Understanding of antibody may help scientists design a longer-lasting vaccine against the influenza virus.
Some vaccines are once-in-a-lifetime; others need a booster shot or two to maintain their potency. And then there’s the flu vaccine, which only lasts a year. Strains of influenza virus change so much from year-to-year that new vaccines must be developed annually to target the strains of virus that are most likely to cause illness. But Howard Hughes Medical Institute (HHMI) scientists have now discovered a human antibody that recognizes many different flu strains. Understanding more about this antibody may help scientists design a longer-lasting vaccine against the influenza virus.
The research is published in the August 8, 2011, issue of the Proceedings of the National Academy of Sciences.
To find the antibody, Stephen C. Harrison, an HHMI investigator at Harvard Medical School and Children's Hospital, Boston, took advantage of the diversity of the human immune system.
When given the flu vaccine, every person’s body will produce slightly different antibodies, which are immune system molecules that recognize and remember pathogens, such as viruses. Antibodies are small compared to the flu virus, but they need only recognize one piece of the virus’s outer shell to be effective. This means that within the human population, there’s great diversity when it comes to antibodies that recognize flu. For example, some people will produce an antibody against one bit of the virus, while others have antibodies that recognize a different viral snippet, and so on.
Our goal is to understand how the immune system selects for antibodies and use that information to get better at making a vaccine that will take you in a direction that favors breadth over specificity.
Stephen C. Harrison
Strains of flu virus differ from one another largely in the genes that code for surface molecules called glycoproteins, which are the primary targets of the body's immune system in defending against flu viruses. Like a coat of armor, the hemagglutinin and neuraminidase surface proteins stud the tiny influenza virus particle. When the virus mutates, it essentially "changes coats," altering the shape of its exterior surface and becoming unrecognizable to the human (or animal) immune system. This is the essence of immune evasion, a hallmark of influenza.
To study how the immune system determines which antibodies to produce, Harrison and collaborators at Duke University, turned to a new technology that lets scientists quickly scan the molecules in a person’s immune cells.
“What this allows us to do is get a snapshot of the different kinds of antibodies being made in a person in response to a vaccine,” says Harrison.

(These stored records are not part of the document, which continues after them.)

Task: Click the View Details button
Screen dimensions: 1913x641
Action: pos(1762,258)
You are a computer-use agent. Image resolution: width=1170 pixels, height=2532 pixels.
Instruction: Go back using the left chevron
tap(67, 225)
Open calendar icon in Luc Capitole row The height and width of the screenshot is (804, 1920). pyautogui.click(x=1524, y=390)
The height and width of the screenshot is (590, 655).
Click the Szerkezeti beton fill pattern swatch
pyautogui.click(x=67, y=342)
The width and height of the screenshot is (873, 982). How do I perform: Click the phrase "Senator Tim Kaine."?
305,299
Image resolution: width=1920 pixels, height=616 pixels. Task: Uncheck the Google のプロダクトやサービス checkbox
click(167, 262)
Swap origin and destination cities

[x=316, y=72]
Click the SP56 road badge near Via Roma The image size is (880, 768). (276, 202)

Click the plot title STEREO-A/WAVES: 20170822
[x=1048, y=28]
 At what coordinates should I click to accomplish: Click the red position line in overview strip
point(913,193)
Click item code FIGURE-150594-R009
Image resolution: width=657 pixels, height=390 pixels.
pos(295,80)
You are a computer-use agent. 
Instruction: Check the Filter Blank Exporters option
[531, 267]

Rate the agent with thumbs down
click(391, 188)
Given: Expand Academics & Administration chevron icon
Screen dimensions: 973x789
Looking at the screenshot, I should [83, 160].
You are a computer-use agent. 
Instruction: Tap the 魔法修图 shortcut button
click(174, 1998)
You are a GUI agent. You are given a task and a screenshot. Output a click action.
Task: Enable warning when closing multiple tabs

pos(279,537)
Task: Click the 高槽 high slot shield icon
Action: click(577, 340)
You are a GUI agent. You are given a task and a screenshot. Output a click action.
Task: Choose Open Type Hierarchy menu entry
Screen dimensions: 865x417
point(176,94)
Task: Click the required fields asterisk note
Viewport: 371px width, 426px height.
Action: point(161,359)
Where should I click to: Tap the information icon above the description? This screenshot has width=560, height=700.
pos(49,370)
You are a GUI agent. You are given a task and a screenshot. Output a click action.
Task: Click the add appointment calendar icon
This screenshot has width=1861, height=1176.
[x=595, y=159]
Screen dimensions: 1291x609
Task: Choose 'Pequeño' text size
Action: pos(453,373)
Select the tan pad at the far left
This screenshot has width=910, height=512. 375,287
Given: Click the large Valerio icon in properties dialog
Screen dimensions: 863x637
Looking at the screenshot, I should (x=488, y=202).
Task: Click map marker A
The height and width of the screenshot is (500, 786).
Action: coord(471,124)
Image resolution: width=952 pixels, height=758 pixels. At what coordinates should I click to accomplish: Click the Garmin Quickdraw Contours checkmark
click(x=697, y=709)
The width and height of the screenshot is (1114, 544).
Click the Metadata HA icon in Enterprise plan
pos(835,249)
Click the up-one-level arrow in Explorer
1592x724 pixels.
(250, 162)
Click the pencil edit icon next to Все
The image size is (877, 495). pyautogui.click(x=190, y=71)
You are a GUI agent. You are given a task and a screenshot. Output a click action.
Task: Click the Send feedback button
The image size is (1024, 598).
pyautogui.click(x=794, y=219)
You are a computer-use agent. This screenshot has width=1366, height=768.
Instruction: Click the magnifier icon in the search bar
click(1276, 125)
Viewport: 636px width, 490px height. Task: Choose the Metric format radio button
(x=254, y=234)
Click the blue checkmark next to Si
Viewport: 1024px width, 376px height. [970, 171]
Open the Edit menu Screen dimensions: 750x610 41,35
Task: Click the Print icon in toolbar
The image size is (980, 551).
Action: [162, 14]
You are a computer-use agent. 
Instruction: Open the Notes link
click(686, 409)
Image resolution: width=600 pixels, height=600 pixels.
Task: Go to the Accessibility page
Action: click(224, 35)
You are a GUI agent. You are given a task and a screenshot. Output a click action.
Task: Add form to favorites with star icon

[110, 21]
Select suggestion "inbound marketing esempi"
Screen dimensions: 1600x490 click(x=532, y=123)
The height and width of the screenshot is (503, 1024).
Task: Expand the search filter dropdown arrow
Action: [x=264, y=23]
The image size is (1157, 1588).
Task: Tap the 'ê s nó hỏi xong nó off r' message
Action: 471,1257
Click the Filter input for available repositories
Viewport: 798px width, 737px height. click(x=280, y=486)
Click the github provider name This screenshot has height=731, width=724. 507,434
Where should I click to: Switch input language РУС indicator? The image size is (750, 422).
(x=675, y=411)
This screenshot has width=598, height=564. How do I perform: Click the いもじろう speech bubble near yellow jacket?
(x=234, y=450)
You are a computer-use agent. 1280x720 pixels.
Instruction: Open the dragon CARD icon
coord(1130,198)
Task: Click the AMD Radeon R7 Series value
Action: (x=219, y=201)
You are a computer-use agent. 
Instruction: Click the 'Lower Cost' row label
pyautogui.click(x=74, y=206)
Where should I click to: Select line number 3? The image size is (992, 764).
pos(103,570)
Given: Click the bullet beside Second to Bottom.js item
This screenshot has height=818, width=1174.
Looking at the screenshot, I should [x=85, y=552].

While the research team was taking such snapshots of immune cells, they found an antibody they weren’t expecting—one that recognized multiple strains of the flu virus.
There’s one part of the influenza virus that doesn’t mutate—the binding area that recognizes receptors on human cells. If this receptor pocket mutates, the virus is no longer infectious. Scientists had previously believed that antibodies couldn’t target this small area with such specificity.
“It has been assumed that because antibodies have a larger contact area than most virus receptors,” says Harrison, “an antibody might target that receptor binding area, but it would still also recognize surrounding, changeable areas.” This means if that surrounding area mutated, the antibodies wouldn’t bind.
But the new antibody that the researchers isolated—dubbed CH65—binds so tightly to the receptor pocket that it appears not to be strongly affected if the surrounding area mutates. When collaborators at the U.S. Food and Drug Administration tested the new antibody against 36 flu strains that have arisen between 1988 to 2007, they found that the antibody recognized and blocked 30 of those strains.
While this knowledge could theoretically be used to develop a vaccine that stimulates production of the CH65 antibody, this could just push viruses to mutate in the area around the binding pocket. If this occurs, the vaccine would eventually become obsolete. Instead, Harrison would like to use CH65 to probe how the immune system chooses which antibodies to produce. If one person can make the broad CH65 antibody, why can’t everyone? Can scientists learn to coax the human immune system to produce CH65?
“Our goal,” he says, “is to understand how the immune system selects for antibodies and use that information to get better at making a vaccine that will take you in a direction that favors breadth over specificity.”
Harrison is now collaborating with HHMI investigator Nikolaus Grigorieff at Brandeis University to get structural information on antibodies as they evolve in the immune system after vaccine administration. By taking structural snapshots of antibodies over time, they may be able to deduce a pattern in how the immune system selects which antibody structures to favor.
Others, however, may use CH65 in a more direct clinical setting. “Some scientists are thinking about therapeutic antibodies, which can be administered to patients with severe flu cases, or compromised immune systems, as a way of fighting the virus,” says Harrison. “And this antibody is a very interesting molecule to consider for that.”